Sentence tokenization module

For instance let's tokenize the following text

use vtext::tokenize::Tokenizer;
use vtext::tokenize_sentence::*;

let s = "Here is one. Here is another? Bang!! This trailing text is one more";

Using the Unicode sentence tokenizer we would get,


let tokenizer = UnicodeSentenceTokenizer::default();
let tokens: Vec<&str> = tokenizer.tokenize(s).collect();
assert_eq!(tokens, &["Here is one. ", "Here is another? ", "Bang!! ", "This trailing text is one more"]);

Here UnicodeSentenceTokenizerParams object is a thin wrapper around the unicode-segmentation crate.

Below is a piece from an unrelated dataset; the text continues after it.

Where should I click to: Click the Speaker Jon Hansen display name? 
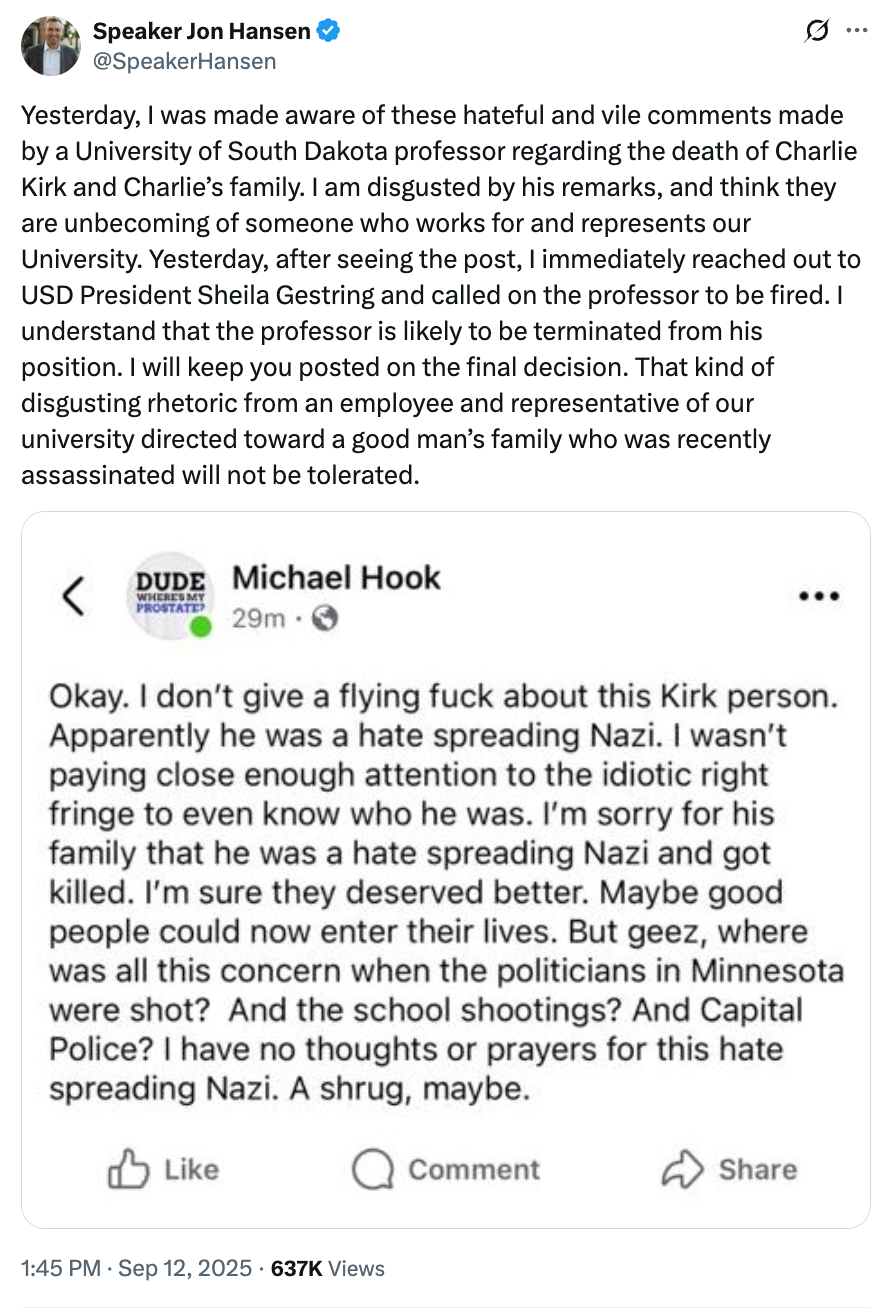tap(201, 32)
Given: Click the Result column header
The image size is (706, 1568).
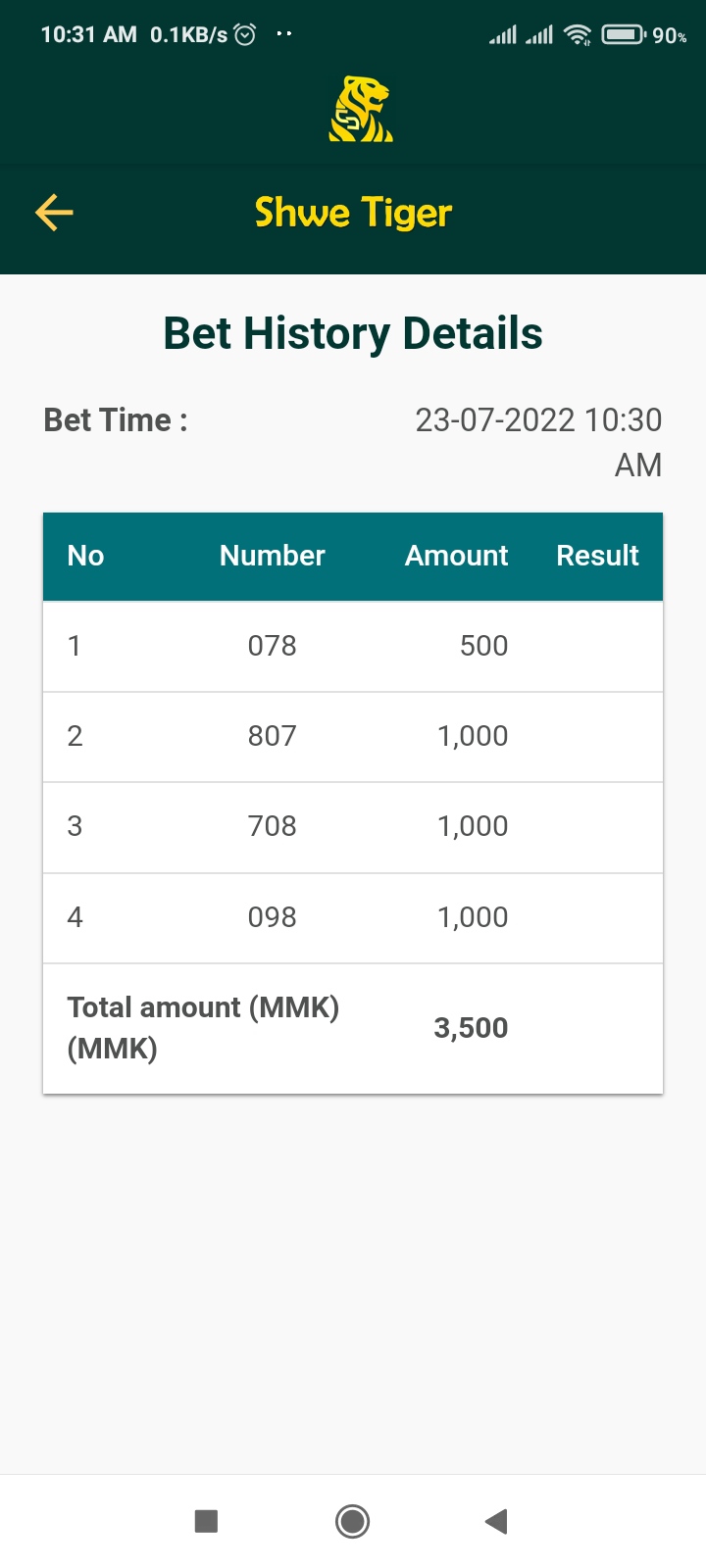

Using the Punctuation sentence tokenizer we would get,


let tokenizer = PunctuationTokenizer::default();
let tokens: Vec<&str> = tokenizer.tokenize(s).collect();
assert_eq!(tokens, &["Here is one. ", "Here is another? ", "Bang!", "! ", "This trailing text is one more"]);

Notice the "Bang!!" is treated differently.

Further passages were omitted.